**Your task:**
Copy word for word the stretch below from the line containing "Given: Click the scrollbar up arrow" through the line containing "Looking at the", leaving out the pictures.
::: Record list
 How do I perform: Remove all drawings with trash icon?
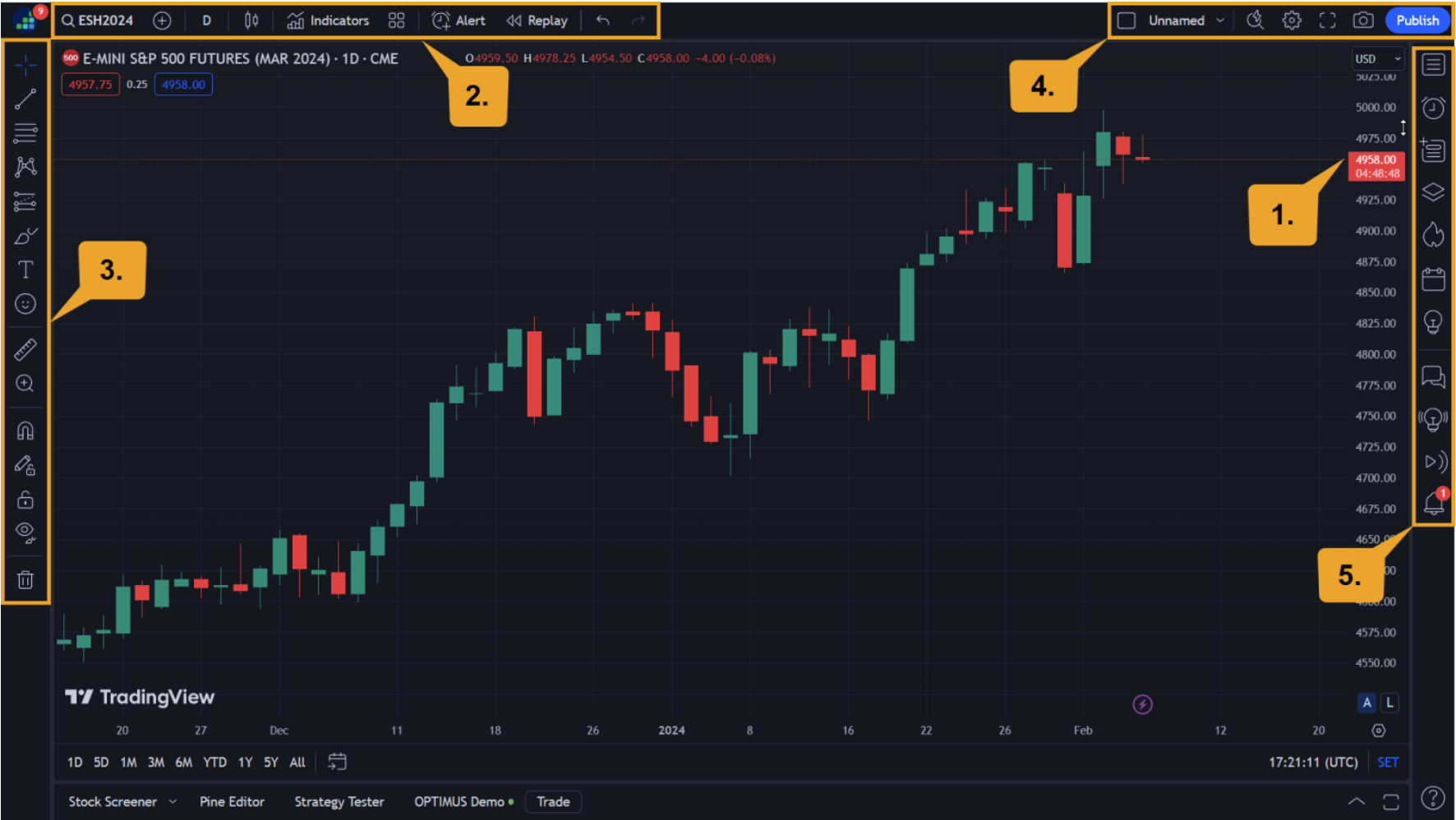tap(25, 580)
::::::
::: Record list
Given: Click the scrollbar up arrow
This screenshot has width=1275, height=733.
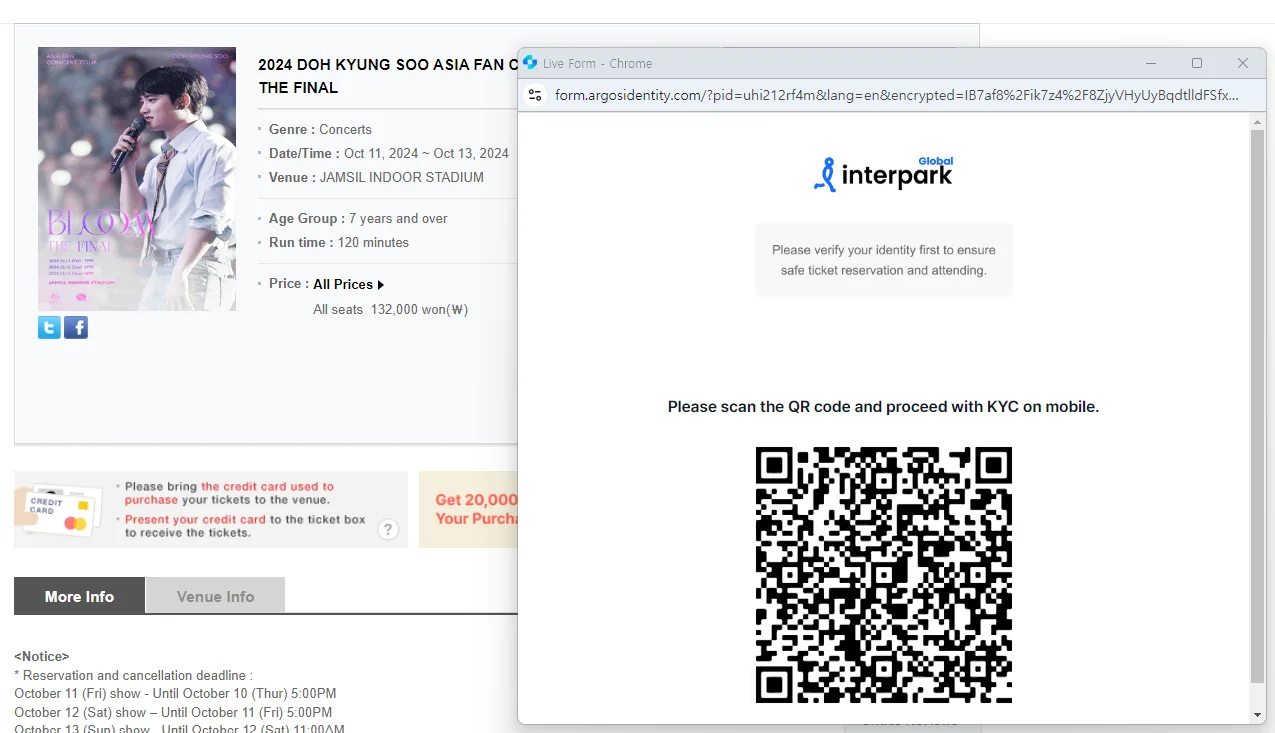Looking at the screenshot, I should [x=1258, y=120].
::::::
**Task answer:**
Given: Click the scrollbar up arrow
This screenshot has width=1275, height=733.
Looking at the screenshot, I should [x=1258, y=120].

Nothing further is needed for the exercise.